Al otro lado del cerro está la isla plana de Sicuya. Tuve la oportunidad de viajar a Sicuya en enero de 2016, para la inauguración de unas obras de agua de la Cooperación española y europea. Allí hablé con algunos de los habitantes de esa isla, plana como una almadia sobre el Titicaca. Al principio no quisieron comentar nada sobre el antawalla, pero finalmente pude sacarles algunas impresiones al cabo de un rato de insistencia y después de que se desviara su golosa atención hacia las bebidas gaseosas ofrecidas en el curso de la ceremonia de la inauguración.

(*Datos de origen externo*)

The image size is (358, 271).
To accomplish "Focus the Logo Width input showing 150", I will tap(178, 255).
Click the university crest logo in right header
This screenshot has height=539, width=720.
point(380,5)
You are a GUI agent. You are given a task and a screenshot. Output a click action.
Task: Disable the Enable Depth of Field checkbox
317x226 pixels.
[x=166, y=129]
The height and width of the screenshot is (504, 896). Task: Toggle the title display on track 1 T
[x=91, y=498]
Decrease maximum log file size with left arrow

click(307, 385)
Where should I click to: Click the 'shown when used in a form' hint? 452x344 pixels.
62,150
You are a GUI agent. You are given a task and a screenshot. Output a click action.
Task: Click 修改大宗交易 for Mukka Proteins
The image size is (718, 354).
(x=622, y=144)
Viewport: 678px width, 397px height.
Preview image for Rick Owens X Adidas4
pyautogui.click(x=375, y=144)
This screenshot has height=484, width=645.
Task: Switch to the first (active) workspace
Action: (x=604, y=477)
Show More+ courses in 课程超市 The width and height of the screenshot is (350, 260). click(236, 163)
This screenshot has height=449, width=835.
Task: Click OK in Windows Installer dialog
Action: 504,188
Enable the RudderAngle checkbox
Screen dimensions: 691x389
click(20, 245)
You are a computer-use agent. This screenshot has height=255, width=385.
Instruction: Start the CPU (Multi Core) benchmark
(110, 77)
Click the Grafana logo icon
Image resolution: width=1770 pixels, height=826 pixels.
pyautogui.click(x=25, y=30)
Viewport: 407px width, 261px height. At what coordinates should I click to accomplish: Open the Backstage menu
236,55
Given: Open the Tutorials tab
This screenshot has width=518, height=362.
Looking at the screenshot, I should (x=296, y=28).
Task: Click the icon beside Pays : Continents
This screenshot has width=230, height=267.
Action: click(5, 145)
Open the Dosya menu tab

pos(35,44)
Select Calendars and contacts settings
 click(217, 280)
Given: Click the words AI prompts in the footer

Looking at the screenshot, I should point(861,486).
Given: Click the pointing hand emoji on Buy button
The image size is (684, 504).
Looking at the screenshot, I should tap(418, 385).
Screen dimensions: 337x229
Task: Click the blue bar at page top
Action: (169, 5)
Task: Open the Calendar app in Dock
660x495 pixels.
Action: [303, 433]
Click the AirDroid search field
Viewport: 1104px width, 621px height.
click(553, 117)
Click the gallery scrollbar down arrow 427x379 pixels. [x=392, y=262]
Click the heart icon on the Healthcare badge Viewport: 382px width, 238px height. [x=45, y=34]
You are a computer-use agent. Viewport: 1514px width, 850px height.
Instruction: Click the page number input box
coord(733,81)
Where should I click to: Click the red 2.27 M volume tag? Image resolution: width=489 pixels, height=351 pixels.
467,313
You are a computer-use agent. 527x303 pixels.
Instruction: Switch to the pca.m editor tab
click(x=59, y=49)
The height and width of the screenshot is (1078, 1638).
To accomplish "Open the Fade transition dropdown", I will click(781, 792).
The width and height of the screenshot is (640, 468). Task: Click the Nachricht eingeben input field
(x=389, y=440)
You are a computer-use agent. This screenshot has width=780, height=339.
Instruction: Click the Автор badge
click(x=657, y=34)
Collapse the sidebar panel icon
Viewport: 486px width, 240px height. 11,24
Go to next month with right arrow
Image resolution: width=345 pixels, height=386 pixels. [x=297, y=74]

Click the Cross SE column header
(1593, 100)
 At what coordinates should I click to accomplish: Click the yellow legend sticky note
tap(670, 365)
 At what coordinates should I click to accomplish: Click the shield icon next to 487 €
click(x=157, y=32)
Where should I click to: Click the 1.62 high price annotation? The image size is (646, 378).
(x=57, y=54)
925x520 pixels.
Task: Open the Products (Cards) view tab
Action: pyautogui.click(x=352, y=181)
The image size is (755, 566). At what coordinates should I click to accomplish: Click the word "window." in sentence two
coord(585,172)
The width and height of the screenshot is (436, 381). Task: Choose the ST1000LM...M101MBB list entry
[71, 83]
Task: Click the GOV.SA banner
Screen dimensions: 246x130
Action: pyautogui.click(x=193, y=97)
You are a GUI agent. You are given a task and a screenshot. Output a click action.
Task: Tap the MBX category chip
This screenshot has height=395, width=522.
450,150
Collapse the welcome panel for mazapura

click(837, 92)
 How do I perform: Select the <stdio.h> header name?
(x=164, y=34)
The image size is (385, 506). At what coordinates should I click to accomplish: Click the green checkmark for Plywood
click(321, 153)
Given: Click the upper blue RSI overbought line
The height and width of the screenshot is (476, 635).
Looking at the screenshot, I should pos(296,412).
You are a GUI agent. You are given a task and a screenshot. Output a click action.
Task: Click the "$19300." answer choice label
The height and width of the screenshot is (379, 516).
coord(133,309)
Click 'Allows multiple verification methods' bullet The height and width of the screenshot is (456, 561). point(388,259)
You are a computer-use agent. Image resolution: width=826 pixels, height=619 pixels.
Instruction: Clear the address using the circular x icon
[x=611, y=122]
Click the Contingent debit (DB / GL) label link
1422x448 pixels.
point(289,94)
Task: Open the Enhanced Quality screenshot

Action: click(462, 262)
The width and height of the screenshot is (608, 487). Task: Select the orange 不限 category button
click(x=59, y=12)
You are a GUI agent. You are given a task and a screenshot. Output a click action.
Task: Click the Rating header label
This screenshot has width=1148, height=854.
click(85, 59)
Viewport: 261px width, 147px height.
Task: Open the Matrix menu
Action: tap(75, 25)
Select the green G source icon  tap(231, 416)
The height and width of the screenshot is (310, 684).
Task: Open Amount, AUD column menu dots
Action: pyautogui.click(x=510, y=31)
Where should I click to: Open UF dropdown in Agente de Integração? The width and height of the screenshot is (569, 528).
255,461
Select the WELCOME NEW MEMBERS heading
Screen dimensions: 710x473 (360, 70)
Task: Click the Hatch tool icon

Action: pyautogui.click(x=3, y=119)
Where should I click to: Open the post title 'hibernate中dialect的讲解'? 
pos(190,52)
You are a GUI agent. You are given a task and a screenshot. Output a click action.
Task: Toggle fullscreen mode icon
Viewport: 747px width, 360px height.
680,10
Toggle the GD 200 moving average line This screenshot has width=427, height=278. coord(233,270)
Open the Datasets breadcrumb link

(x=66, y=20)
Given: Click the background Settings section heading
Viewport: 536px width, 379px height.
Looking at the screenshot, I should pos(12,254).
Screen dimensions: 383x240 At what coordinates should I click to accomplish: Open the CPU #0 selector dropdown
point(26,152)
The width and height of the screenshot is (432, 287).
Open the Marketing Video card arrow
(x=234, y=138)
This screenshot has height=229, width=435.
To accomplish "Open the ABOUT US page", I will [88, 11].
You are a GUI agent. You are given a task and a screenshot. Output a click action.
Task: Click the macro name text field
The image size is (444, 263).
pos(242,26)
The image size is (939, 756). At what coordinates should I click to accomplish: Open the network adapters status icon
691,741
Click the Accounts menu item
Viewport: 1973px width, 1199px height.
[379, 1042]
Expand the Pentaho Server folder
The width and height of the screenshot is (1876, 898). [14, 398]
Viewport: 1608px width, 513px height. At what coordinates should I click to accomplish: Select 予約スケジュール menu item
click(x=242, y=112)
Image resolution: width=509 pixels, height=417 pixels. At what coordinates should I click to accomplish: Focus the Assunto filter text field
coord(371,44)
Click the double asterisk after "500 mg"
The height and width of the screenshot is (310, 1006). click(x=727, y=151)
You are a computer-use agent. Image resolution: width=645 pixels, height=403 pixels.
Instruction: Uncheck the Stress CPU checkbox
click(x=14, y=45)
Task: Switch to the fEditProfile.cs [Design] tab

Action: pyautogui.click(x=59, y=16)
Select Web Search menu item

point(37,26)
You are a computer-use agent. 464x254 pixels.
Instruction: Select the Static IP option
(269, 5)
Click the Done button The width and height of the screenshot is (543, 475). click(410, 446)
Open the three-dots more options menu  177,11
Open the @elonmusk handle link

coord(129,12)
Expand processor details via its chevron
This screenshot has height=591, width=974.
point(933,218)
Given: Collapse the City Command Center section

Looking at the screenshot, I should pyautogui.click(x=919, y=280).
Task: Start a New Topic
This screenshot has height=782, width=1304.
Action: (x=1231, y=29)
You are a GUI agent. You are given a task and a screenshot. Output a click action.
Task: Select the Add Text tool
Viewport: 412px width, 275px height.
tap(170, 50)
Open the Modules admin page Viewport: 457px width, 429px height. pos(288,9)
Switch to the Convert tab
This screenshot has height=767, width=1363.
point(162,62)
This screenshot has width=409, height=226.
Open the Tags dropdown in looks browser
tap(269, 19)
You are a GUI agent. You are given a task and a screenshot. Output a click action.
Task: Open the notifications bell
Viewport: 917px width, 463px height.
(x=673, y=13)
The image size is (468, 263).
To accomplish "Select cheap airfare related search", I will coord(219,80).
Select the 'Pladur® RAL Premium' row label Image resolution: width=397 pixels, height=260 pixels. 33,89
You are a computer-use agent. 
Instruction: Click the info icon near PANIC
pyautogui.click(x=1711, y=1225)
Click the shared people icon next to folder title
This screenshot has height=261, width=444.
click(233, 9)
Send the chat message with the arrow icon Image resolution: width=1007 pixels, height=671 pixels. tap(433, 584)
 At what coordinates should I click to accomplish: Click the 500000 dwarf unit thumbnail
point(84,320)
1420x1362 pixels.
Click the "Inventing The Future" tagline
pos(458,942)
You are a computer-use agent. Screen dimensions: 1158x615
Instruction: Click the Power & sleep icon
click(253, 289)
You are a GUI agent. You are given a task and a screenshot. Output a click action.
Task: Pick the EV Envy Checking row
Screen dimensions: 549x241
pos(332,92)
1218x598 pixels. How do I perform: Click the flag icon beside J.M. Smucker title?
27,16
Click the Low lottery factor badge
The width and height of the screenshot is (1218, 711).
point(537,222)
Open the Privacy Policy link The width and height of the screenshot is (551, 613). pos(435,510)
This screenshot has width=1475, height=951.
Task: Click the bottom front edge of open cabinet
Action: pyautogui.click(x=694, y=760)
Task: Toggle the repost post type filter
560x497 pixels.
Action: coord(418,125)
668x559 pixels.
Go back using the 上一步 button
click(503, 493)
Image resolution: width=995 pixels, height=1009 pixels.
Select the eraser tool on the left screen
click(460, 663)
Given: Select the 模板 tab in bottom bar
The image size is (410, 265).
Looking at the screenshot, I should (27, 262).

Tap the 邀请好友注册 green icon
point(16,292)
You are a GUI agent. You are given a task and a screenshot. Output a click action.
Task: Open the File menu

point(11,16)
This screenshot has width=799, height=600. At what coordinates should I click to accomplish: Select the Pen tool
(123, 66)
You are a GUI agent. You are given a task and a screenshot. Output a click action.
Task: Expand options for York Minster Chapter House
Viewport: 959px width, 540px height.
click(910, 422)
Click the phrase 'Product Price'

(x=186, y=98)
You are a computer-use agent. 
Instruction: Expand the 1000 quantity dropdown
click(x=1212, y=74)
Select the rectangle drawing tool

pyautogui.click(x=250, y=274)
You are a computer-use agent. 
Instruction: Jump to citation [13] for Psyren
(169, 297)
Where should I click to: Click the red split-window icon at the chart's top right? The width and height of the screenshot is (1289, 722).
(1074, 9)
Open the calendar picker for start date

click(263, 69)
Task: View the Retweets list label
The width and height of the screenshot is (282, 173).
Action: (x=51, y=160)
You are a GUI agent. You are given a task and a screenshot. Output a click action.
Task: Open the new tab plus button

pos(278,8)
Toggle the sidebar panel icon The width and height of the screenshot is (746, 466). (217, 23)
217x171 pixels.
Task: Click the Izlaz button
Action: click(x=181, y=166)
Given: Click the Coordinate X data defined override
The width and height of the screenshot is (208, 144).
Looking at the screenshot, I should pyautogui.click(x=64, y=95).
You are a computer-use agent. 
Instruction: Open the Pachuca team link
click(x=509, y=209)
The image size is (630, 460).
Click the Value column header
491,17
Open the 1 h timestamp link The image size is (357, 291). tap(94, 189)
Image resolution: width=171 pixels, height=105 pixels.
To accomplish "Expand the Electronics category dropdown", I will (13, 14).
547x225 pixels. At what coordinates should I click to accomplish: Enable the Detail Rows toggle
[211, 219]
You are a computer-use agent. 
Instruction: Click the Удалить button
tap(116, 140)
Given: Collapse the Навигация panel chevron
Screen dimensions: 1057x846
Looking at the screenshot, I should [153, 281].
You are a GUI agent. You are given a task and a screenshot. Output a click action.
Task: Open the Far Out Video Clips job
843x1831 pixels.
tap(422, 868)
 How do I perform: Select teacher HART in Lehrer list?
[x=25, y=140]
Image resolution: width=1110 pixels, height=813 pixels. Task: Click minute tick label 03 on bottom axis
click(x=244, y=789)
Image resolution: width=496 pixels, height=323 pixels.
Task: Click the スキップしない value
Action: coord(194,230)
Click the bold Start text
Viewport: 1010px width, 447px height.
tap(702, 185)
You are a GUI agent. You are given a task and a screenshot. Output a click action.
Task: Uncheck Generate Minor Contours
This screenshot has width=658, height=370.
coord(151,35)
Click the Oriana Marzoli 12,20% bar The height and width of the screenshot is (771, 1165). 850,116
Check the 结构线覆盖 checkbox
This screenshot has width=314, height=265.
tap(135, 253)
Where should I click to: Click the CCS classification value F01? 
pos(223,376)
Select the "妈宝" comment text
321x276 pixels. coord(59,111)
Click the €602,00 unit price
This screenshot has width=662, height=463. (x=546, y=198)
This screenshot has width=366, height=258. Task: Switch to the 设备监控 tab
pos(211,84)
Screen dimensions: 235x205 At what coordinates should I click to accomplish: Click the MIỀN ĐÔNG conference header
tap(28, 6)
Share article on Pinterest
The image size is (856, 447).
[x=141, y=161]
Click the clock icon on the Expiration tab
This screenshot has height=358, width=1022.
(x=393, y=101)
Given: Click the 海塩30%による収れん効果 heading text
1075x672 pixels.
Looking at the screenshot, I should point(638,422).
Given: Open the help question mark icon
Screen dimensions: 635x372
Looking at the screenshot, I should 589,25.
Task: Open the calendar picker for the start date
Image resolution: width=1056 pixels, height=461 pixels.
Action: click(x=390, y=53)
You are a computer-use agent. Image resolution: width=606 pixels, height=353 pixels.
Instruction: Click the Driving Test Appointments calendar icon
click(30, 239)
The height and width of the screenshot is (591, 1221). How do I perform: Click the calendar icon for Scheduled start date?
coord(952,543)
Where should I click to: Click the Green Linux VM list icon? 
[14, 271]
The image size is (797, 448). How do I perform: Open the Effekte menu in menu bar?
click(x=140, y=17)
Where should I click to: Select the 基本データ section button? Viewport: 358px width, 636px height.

Los vecinos de la zona recomiendan no caminar de noche solos por los cerros. Puede aparecer el antawalla con su candela en la cola y asustarnos

Según me contó Don Javier, un hombretón de unos cincuenta y pico años, el antawalla viene del lado de Pariti, isla que se alza a apenas unos kilómetros hacia oriente como el lomo de una ballena. «A veces se enferma aquí la gente por el antawalla. Pero tenemos yatiris y doctorcitos. Ellos (los habitantes de Pariti) no», concluyó Don Javier, escupiendo tres veces a un lado y dejando claro que ya había dicho demasiado respecto a tan inquietante tema. Solo agregó que el que hubiera un antawalla en Pariti era debido a que en esa isla había «muchas cosas antiguas bajo tierra», y me contó de ciertos recintos subterráneos de los que se hablaba que existían en la península de las construcciones megalíticas por la que habíamos merodeado Alex y yo casi un par de años atrás.

Investigando sobre los antawalla, acerca de los que no hay mucha literatura escrita, encontré esta entrada del Journal de la Sociéte des Americanistes, de 1998, y que creo que puede ser interesante: «Los campesinos de las comunidades aymaras que se encuentran próximas al lago Titicaca, entre las poblaciones de Achacachi y Santiago de Wata (Huata), en la provincia de Omasuyos, Departamento de La Paz, recomiendan no caminar de noche solos por los cerros. Puede aparecer el antawalla con su candela en la cola y asustarnos, arrastrando con él muy lejos nuestro ajayu (el espíritu, la energía interior, el Ki japonés). En tales circunstancias hay que estar precavidos para escupir inmediatamente».

EN BUSCA DE LOS PRÍNCIPES DEL ABISMO

El libro del que extractamos el presente reportaje, titulado Vampiros, príncipes del abismo (Almuzara, 2020), no es un tratado más sobre vampirismo escrito después de leer otros libros sobre el tema, sino la crónica de una búsqueda personal de varias décadas en torno a un fenómeno, un mito o una leyenda que ha acompañado al ser humano desde el principio de los tiempos. Un fenómeno plagado de mentiras y fábulas, pero también de inquietantes realidades. Una de las tesis más fascinantes de este volumen es que el vampirismo está íntimamente relacionado con la magia negra y con la búsqueda de la inmortalidad a cualquier precio. En este sentido, la sangre es la esencia fundamental que asegura esa inmortalidad y, por lo tanto, no solo debe contemplarse como un alimento de los «no-muertos», sino como la piedra filosofal de su transformación. Como buen periodista, el autor no habla de oídas, sino que se calza las botas de explorador para viajar a esos lugares del planeta donde todavía perviven las historias sobre vampiros y entidades sobrenaturales chupadoras de sangre, para hablar con los habitantes de esas zonas y con los protagonistas de esos encuentros con dichas criaturas.